→ **Input data**:
=======
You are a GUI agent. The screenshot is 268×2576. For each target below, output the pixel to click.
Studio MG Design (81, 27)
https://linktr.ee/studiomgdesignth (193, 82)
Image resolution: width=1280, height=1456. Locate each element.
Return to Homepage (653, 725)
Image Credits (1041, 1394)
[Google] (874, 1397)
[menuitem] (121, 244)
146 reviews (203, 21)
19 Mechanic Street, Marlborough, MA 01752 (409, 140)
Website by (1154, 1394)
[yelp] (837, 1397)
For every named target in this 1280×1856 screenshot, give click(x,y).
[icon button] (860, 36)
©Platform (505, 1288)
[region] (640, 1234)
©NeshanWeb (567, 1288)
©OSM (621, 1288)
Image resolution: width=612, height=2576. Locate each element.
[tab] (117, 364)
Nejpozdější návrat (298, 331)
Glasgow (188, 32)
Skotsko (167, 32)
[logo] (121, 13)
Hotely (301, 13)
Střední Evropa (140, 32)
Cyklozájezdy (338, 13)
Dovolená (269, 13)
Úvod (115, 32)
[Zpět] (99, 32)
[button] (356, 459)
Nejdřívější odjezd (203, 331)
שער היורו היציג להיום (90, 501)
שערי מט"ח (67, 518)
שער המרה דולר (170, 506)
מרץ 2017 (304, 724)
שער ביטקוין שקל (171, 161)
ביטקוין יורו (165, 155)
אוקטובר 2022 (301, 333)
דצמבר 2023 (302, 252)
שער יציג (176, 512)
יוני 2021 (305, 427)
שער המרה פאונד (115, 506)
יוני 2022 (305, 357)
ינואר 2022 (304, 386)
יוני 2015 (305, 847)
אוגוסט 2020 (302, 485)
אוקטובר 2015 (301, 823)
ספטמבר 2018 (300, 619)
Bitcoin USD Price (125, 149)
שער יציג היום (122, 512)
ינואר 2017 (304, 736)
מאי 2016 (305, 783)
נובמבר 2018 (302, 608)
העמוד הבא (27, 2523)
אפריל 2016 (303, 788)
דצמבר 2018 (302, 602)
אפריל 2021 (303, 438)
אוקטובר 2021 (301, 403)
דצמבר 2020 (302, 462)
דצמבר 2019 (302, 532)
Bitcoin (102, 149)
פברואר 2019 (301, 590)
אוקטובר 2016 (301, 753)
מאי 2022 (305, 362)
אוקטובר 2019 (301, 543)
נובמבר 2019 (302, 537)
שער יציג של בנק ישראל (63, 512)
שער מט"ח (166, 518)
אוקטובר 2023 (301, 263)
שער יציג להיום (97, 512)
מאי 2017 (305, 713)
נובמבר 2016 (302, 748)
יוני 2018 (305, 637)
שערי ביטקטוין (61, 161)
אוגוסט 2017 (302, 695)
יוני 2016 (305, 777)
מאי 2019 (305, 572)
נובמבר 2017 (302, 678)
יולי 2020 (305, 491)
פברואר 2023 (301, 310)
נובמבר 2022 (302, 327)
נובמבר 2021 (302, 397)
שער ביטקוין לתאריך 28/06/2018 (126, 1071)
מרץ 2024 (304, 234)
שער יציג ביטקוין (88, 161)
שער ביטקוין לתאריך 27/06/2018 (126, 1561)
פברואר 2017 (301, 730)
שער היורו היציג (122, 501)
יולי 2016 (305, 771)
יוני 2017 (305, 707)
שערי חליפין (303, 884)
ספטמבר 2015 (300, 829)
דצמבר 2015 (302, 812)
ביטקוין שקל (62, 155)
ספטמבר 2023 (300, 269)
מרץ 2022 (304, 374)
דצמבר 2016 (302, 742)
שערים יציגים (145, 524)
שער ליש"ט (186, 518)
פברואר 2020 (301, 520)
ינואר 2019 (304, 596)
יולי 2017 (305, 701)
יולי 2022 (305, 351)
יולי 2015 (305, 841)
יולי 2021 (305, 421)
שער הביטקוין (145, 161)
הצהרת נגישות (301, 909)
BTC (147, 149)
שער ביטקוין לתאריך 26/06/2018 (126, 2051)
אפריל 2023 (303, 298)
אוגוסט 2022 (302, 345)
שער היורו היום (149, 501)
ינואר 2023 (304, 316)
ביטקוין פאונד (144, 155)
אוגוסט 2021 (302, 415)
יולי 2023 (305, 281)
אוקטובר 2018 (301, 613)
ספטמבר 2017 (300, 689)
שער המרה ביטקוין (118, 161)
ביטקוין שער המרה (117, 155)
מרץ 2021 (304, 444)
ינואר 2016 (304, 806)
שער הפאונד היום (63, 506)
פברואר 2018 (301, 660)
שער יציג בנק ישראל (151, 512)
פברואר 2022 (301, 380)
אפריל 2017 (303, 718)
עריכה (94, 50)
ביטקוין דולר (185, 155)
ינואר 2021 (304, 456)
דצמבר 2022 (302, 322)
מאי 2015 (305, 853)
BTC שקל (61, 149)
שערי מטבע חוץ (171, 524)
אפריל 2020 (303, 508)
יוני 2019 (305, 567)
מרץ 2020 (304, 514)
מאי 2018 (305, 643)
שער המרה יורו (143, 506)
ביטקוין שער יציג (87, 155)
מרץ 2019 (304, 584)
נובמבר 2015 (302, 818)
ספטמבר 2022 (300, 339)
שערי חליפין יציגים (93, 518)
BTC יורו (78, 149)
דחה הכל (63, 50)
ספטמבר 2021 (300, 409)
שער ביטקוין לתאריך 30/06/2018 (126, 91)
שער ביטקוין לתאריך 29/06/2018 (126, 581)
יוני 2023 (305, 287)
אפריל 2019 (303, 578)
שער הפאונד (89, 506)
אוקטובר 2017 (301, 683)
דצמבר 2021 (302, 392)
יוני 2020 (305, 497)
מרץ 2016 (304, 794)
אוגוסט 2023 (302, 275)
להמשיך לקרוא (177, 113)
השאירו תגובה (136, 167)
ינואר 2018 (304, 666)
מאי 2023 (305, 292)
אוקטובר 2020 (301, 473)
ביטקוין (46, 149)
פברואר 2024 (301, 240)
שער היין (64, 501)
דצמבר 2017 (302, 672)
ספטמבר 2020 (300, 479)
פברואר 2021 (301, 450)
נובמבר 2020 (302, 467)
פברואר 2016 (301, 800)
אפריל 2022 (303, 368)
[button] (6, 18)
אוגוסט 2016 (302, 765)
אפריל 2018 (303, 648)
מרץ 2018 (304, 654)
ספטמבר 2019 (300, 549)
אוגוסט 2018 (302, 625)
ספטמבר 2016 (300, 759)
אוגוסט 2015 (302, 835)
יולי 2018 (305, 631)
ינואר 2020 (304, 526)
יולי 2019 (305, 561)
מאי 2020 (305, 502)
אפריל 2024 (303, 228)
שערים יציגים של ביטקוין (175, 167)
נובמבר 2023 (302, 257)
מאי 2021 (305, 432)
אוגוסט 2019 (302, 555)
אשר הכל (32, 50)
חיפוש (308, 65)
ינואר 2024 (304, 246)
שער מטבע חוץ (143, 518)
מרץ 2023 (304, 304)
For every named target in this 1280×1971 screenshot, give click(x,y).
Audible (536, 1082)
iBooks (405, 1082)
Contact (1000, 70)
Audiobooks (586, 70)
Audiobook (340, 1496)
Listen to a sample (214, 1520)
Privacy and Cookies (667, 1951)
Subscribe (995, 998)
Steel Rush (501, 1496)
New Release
=======
→ **Task to carry out**:
Transcribe the lines above between the line holding "מאי 2018 (305, 643)" and the line holding "אוקטובר 2017 (301, 683)", inclusive, exactly as they stand and with nothing added.

→ **Output of the task**:
מאי 2018 (305, 643)
שער המרה יורו (143, 506)
ביטקוין שער יציג (87, 155)
מרץ 2019 (304, 584)
נובמבר 2015 (302, 818)
ספטמבר 2022 (300, 339)
שערי חליפין יציגים (93, 518)
BTC יורו (78, 149)
דחה הכל (63, 50)
ספטמבר 2021 (300, 409)
שער ביטקוין לתאריך 30/06/2018 (126, 91)
שער ביטקוין לתאריך 29/06/2018 (126, 581)
יוני 2023 (305, 287)
אפריל 2019 (303, 578)
שער הפאונד (89, 506)
אוקטובר 2017 (301, 683)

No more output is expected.